Das 3,5-Zoll-Gerät mit der Bezeichnung Hard Drive XS 3.0 ist für den Desktop-Einsatz konzipiert, zur Speicherweiterung und als Backup-Medium. Es soll in Europa ab Mitte November mit den Speicherkapazitäten 1 TByte, 1,5 TByte und 2 TByte verfügbar sein, den Preis für die 1-TByte-Version gibt der Hersteller mit rund 120 Euro an.
Das Gerät soll 130 MByte in der Sekunde übertragen. Freecom-Managing-Director Axel Lucassen wählt ein Beispiel zur Veranschaulichung: "Wir sind nun in der Lage, einen Film mit 5 GByte in 38 Sekunden zu übertragen.". Die Festplatte XS 3.0 ist abwärtskompatibel und lässt sich auch unter USB 2.0 mit geringerer Übertragungsrate betreiben. Als Zusatzfeature bietet die Platte Hardware-Verschlüsselung mit 128-Bit-AES. Zum Aufrüsten von Rechnern will Freecom zudem Controllerkarten für USB 3.0, in Desktop- und Notebook-Ausführungen anbieten.
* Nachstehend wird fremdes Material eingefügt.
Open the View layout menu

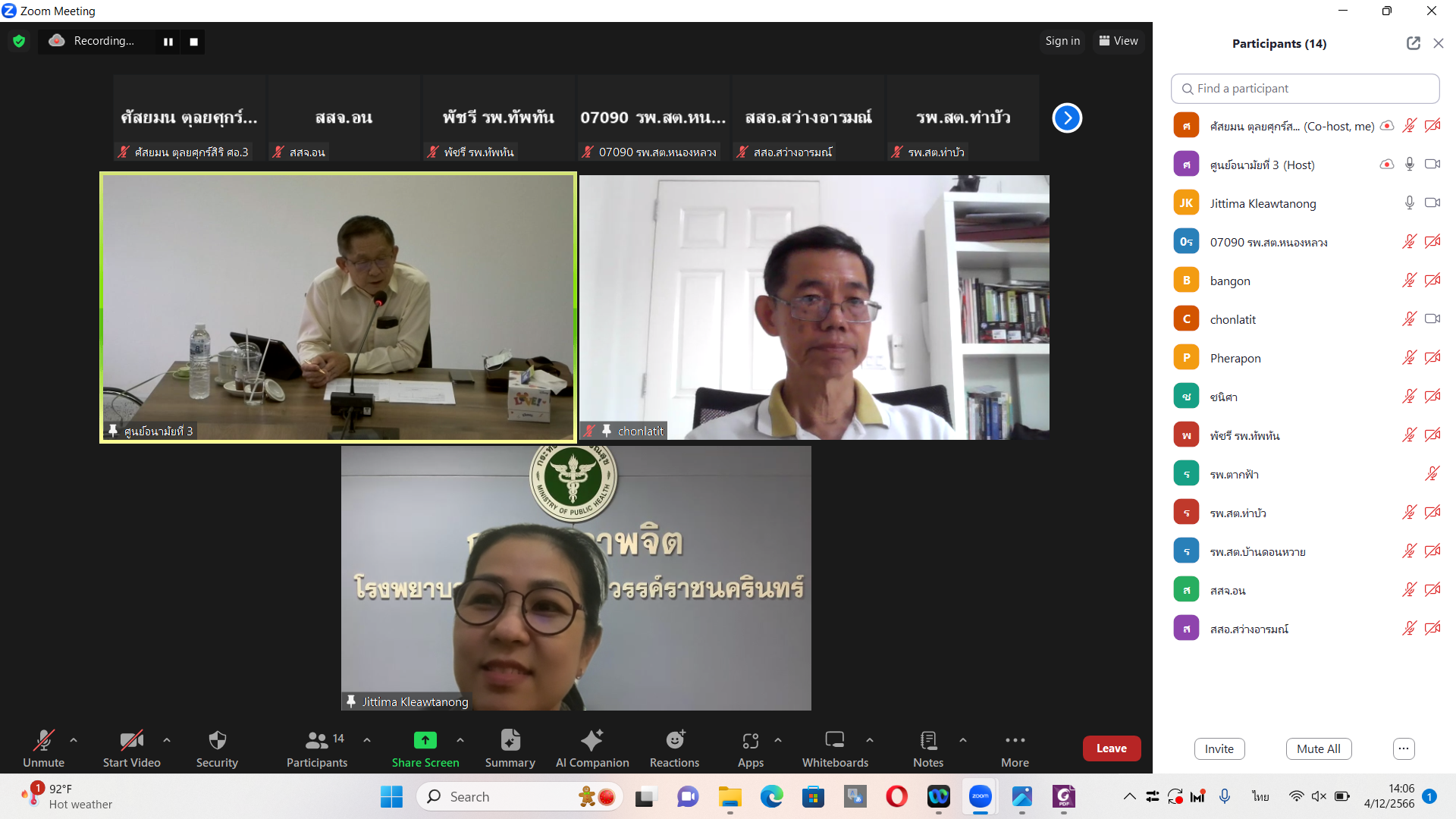click(x=1119, y=41)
Linux darf sich seit Kernel 2.6.31 damit brüsten, das erste Betriebssystem mit USB-3.0-Unterstützung zu sein. Die neue Spezifikation, auch als "Super Speed USB" bezeichnet, erlaubt theoretisch die Übertragung von 5 Gbit/s. Die Herstellervereinigung USB Implementers Forum listet auf ihren Webseiten die ersten USB-3.0-Geräte auf, beispielsweise Host-Controller. Ob Freecoms Controllerkarten unter Linux funktionieren werden, ist derzeit nicht bekannt.